◆ **What you will do**
Print the items exactly as they appear, starting with the first line and going on through the line containing "center [454, 218].".

◆ **Data shown**
---

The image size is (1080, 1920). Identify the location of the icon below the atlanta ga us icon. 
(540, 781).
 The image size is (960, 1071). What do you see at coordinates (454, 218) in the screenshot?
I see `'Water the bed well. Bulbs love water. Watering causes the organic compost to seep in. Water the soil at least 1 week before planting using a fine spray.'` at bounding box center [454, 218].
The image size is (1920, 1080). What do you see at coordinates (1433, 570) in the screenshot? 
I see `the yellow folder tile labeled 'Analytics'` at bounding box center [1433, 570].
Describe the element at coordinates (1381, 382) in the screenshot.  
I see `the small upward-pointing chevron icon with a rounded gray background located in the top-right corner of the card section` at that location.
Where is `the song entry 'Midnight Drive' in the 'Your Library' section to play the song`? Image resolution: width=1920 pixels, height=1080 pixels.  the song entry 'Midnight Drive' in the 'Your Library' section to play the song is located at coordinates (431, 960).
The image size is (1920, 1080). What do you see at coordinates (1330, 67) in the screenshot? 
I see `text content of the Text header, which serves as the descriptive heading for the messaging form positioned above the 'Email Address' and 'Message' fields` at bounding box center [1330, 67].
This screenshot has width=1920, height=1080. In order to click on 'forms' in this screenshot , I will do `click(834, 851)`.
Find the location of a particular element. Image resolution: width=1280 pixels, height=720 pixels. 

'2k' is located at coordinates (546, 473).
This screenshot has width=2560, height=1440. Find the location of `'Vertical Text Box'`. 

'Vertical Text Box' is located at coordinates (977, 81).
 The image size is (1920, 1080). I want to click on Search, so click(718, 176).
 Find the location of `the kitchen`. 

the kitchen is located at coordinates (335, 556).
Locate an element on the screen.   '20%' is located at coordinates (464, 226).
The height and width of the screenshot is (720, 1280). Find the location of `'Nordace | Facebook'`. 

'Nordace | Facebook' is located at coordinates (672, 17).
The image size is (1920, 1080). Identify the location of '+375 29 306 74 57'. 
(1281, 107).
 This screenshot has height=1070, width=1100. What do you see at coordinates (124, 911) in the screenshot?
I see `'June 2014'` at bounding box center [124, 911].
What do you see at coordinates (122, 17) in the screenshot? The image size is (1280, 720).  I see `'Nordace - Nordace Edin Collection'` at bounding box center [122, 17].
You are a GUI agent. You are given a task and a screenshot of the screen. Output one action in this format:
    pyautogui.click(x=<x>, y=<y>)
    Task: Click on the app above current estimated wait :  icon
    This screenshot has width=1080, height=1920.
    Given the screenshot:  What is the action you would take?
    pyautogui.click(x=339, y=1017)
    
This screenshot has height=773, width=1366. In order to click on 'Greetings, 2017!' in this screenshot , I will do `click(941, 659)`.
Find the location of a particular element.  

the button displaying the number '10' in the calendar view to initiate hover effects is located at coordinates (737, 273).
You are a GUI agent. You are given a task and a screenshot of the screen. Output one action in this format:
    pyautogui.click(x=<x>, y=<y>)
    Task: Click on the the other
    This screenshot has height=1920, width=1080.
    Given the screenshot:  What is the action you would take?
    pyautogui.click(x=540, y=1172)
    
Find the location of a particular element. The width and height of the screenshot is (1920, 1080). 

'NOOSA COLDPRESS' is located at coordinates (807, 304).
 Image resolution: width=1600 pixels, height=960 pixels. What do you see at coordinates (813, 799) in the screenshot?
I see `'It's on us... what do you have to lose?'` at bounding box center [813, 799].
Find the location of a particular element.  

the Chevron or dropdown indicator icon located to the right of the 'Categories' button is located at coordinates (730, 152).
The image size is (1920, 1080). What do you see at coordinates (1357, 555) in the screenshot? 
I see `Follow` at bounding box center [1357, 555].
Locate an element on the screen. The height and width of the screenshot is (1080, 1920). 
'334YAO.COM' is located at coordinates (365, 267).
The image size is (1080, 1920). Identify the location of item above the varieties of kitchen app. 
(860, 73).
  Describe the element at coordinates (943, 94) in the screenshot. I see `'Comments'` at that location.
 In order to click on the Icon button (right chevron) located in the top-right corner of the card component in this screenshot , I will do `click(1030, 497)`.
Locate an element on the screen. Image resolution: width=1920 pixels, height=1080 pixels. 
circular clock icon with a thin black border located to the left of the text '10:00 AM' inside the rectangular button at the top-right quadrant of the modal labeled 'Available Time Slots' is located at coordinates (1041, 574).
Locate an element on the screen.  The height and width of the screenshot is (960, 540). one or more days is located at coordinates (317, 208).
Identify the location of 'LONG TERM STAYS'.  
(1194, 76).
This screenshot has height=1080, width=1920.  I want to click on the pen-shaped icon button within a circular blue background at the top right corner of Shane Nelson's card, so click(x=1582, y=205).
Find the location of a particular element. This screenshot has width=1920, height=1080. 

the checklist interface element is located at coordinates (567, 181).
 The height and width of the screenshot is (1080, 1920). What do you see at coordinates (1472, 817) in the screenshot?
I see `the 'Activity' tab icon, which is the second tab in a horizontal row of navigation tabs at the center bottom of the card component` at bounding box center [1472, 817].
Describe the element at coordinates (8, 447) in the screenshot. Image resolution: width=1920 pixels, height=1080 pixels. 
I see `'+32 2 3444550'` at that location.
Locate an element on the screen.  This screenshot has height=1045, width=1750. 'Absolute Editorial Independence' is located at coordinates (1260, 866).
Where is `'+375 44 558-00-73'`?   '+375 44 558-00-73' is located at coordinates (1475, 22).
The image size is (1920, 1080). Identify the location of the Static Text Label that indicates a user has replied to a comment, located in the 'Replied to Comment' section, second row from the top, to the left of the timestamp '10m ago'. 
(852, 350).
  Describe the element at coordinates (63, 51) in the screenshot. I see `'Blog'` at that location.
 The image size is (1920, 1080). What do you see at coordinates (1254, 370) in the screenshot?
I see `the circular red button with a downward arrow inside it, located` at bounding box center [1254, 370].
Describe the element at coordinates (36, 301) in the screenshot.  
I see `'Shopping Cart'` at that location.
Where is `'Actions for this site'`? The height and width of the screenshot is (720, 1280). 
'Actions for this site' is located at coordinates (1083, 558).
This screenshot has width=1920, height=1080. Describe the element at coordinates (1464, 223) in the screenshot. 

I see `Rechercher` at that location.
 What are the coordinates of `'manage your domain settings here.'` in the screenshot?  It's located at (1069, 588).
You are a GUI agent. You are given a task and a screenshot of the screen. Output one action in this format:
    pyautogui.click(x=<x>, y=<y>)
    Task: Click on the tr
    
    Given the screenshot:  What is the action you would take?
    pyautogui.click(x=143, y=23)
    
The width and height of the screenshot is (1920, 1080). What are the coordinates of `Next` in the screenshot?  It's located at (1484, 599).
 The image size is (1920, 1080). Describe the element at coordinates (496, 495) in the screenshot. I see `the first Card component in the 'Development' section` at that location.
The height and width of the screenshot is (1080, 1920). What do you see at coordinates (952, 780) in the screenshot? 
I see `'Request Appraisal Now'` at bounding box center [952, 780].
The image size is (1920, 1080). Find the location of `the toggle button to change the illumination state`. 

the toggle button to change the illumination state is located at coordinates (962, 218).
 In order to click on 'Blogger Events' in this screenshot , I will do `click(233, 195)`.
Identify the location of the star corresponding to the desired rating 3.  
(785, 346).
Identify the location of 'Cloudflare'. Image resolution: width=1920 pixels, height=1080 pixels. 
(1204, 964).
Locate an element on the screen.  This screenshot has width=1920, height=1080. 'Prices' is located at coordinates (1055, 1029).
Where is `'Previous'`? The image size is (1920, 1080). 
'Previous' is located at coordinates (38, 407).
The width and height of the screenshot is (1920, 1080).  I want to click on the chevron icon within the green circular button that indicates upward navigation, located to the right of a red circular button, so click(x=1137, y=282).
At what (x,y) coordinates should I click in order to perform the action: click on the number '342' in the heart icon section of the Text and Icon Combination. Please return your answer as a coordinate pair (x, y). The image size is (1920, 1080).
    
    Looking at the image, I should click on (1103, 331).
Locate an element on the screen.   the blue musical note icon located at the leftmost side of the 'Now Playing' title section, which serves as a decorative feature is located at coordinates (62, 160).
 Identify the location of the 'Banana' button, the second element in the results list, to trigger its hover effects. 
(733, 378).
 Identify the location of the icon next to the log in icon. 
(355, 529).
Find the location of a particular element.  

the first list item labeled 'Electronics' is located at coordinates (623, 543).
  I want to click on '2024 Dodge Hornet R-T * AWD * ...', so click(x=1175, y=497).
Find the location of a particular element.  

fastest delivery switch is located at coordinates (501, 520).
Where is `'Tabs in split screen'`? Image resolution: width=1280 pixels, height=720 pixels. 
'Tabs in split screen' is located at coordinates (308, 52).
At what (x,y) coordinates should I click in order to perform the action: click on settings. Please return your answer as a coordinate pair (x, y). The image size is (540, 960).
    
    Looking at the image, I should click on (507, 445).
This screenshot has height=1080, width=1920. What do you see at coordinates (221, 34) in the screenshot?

---

◆ **Solution to this problem**
The image size is (1080, 1920). Identify the location of the icon below the atlanta ga us icon. 
(540, 781).
 The image size is (960, 1071). What do you see at coordinates (454, 218) in the screenshot?
I see `'Water the bed well. Bulbs love water. Watering causes the organic compost to seep in. Water the soil at least 1 week before planting using a fine spray.'` at bounding box center [454, 218].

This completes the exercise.